On Feb 8, 2008 3:31 PM, Steve Bennett stevagewp@gmail.com wrote:
On 2/9/08, Magnus Manske magnusmanske@googlemail.com wrote:
My http://tools.wikimedia.de/~magnus/wiki2xml/w2x.php parses it correctly as well, but it's still manual PHP hacks, while your is a real parser - respect!
Not too much respect. I think I have only *just* worked out why I need all these syntactic predicates and what backtracking is used for.
Throughout my grammar everywhere I have had to place these predicates like this:
((LEFT_BRACKET LEFT_BRACKET LEFT_BRACKET) => literal_left_bracket
// try and save it some time on [[[foo]]]? |(literal_left_bracket bracketed_url) => literal_left_bracket |(image) => image |(category) => category |(external_link) => external_link |(internal_link) => internal_link |(magic_link) => magic_link |pre_block |(formatted_text_elem) =>formatted_text_elem )
The bit before the => on each line basically says "look ahead, and if the syntax matches the bit in brackets, then go ahead and parse it as the bit after the =>.
I never knew why I needed them to make it work, but now I see: in the case of an image, if it just dove straight into trying to parse a string like [[image:foo]] (not a valid image), it would hit the first [[, think the image rule matched, and keep going.
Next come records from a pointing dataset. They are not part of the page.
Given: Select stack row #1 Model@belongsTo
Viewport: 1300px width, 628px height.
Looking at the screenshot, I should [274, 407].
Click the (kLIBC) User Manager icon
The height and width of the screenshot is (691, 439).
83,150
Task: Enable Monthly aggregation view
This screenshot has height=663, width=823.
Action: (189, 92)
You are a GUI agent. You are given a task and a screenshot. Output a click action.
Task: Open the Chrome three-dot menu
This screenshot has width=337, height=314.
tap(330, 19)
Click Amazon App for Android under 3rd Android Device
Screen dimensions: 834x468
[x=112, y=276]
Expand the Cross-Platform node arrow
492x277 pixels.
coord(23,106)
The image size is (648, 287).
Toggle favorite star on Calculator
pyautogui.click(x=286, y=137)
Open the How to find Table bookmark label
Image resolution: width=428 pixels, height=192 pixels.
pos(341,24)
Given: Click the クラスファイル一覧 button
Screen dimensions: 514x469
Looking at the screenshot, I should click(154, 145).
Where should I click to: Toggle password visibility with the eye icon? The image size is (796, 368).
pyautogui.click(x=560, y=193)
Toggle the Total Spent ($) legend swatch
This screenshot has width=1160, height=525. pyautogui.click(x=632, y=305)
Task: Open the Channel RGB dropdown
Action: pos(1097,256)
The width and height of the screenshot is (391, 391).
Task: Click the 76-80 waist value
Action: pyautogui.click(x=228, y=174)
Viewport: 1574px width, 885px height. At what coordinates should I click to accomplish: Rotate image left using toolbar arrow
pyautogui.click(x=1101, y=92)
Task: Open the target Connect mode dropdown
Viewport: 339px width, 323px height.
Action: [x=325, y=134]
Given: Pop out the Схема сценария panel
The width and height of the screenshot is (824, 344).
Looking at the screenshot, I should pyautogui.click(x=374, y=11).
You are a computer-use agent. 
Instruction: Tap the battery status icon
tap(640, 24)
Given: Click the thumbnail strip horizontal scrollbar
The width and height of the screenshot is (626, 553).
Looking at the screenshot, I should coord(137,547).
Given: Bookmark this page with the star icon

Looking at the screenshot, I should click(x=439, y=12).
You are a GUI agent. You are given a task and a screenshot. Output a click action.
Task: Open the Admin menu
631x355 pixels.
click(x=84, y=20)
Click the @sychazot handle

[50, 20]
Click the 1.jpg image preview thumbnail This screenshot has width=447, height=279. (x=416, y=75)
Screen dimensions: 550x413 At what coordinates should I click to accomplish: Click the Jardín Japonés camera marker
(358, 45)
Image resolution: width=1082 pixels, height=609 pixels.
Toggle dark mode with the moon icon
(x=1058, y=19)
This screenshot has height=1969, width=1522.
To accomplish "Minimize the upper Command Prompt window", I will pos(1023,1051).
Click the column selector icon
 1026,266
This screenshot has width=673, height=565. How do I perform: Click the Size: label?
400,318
Eventually it would realise the rule didn't match but it would be too late: because the grammar is blatantly not LALR (I think?), it would just fail (unless it could backtrack, which I'm not using). By using the syntactic predicate, it's able to prevent itself from falling in a hole - it looks ahead, sees "that looks like an image...oh wait, no it's not!", and tries the next rule instead.
There's a huge amount of messiness in the grammar so far caused by me not really understanding this stuff. I also haven't been very clean about where newlines and whitespace are handled exactly.
Anyway, my latest rant about tables (sorry Magnus :)) In the following table, which part is the style attribute for a table cell, and which part is the cell contents:
{| |an [[image:foo.jpg|thumb|blah|]] or [[blaah|moo|wah]] floop | moop |}
(reminder: cell definitions with style attributes look like this: | style | contents ||...
Buggered if I know. I might have to impose a rule involving the range of possible characters that could appear in the style attribute. I didn't really want to have actually parse that bit properly...
That's exactly what I did in wiki2xml, and it works (yesss, still ahead;-)
Of course, I cheap out in another regard there: wiki2xml parses images and links alike, and parses even links with "too many" parameters. My reasons for that: * Lazyness * No need to know the language/wiki settings (which make "Image:" special for en) * Flexible for "add-ons" (who knows, we might use three-part links someday...) * Not much additional burden for the next level (XML-to-something)
Cheers, Magnus